>> start Quoted text
I'm sure I'm doing some things improperly, but it's at least a start. And it's actually working!

I had a difficult time at first getting both the flask app and the daemon to use the same database model. I attempted to use this method to be able to use the same query syntax (e.g. 'Class.query.first()') in the daemon (outside the flask app), but I wasn't understanding it enough to get it working.

I could see the Cameras being a single 'Camera' with a 'camera_type' attribute.

Ah, yes! That's a great idea. I'll play around with it when I'm more awake.

etiology commented 7 years ago

That is a great article. I'll have to play with it but that's great.

for the camera class combination I was thinking:


class Camera(CRUDMixin, db.Model):
    __tablename__ = "camera"

    id = db.Column(db.Integer, unique=True, primary_key=True)
    relay_id = db.Column(db.Integer, db.ForeignKey('relay.id'), default=None)  # Relay to turn on while capturing
    hflip = db.Column(db.Boolean, default=False)  # Horizontal flip image
    vflip = db.Column(db.Boolean, default=False)  # Vertical flip image
    rotation = db.Column(db.Integer, default=0)  # Rotation degree (0-360)
    cmd_pre_camera = db.Column(db.Text, default='')  # Command to execute before capture
    cmd_post_camera = db.Column(db.Text, default='') # Command to execute after capture
    camera_type = db.Column(db.Integer, db.ForeignKey('CameraType.id'), nullable=False)

class CameraType(CRUDMixin, db.Model):
   """ Holds camera description or kind: 'still', 'timelapse', 'stream', etc """
    __tablename__ = 'camera_type'

    id = db.Column(db.Integer, primary_key=True)
    type_name = db.Column(db.String, nullable=False, unique=True)  # 'Still', 'Timelapse', 'Infrared', etc

# for extra ease you might want to add a CRUDMixin:
class CRUDMixin(object):
    """
    Basic Create, Read, Update and Delete methods
    Models that inherit from this class automatically get these CRUD methods
    """

    def save(self, session):
        """ creates the model in the database """

        try:
            session.add(self)
            session.commit()

            return self
        except Exception as error:
            session.rollback()
            logging.error("Unable to save {model} due to error: {err}".format(model=self, err=error))
            raise error

    def delete(self, session):
        """ deletes the record from the database """
        try:
            session.delete(self)
            session.commit()
>> end Quoted text
>> start Dataset content
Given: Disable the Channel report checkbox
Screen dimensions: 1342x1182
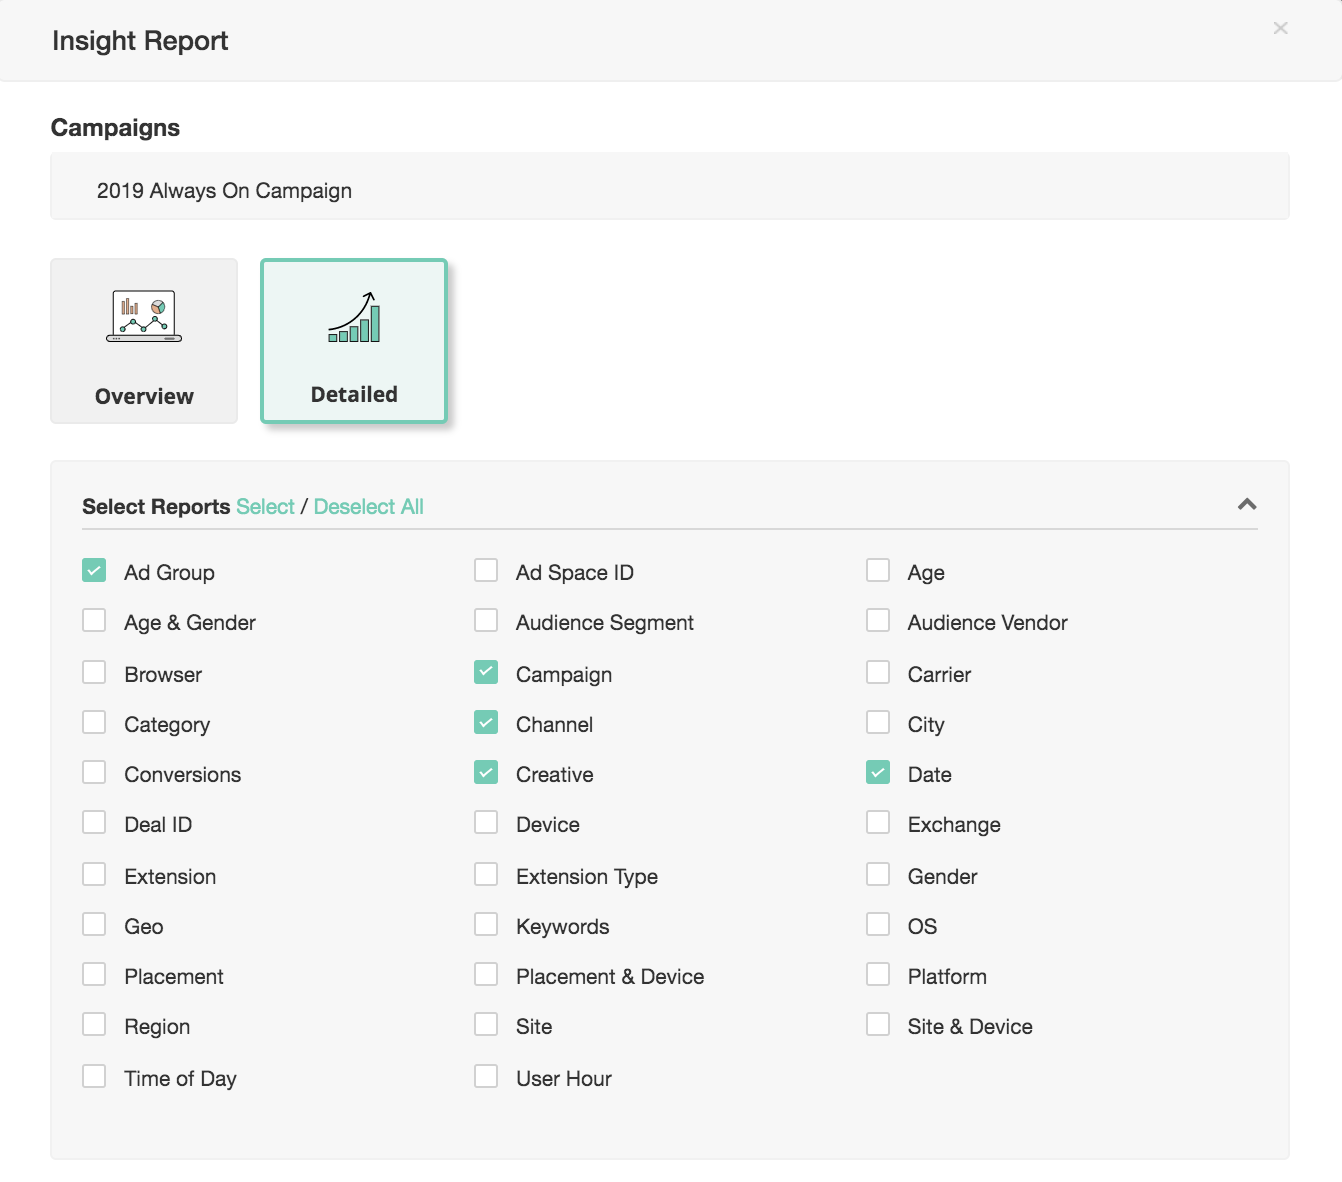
>> end Dataset content
### What is asked
A) In the camera thread, what does the CameraType class hold?
B) Extend the camera thread from the point where it stops.
The data has no part in this work.

### Answers for the exercise
A) A camera's description or kind, such as 'still', 'timelapse', or 'stream'.

B)
        except Exception as error:
            # many things can go wrong during the commit() so we have a broad except clause
            logging.error("Failed to delete '{record}' due to error: '{err}'".format(record=self, err=error))

The CRUDMixin allows your database models to have save() methods along with any others you put in there. It makes it really easy to work with these models:

""" To make things easy lets assume that the camera_type 
      comes from a constants file that just has a dictionary of types """

# namedtuple would be good here too
CAMTYPE = dict(still='Still Camera', time_lapse='Time-lapse', stream='Stream')

# ----- Normal SQLAlchemy Style -VS- CRUDMixin ------ 
from flask import current_app

# without a CRUDMixin:
new_camera = Camera(camera_type=CAMTYPE['time_lapse'])
try:
    db.session.add(new_camera)
    db.session.commit()
except Exception as err:
    msg = "Error occurred when saving {cls} model: {err}"
    current_app.logger.error(msg.format(err=err, cls="Camera")
    session.roll_back()

# do that for each model you want to save.  What if you wanted to make sure you logged this?
# How many copy & paste logging statements would you need?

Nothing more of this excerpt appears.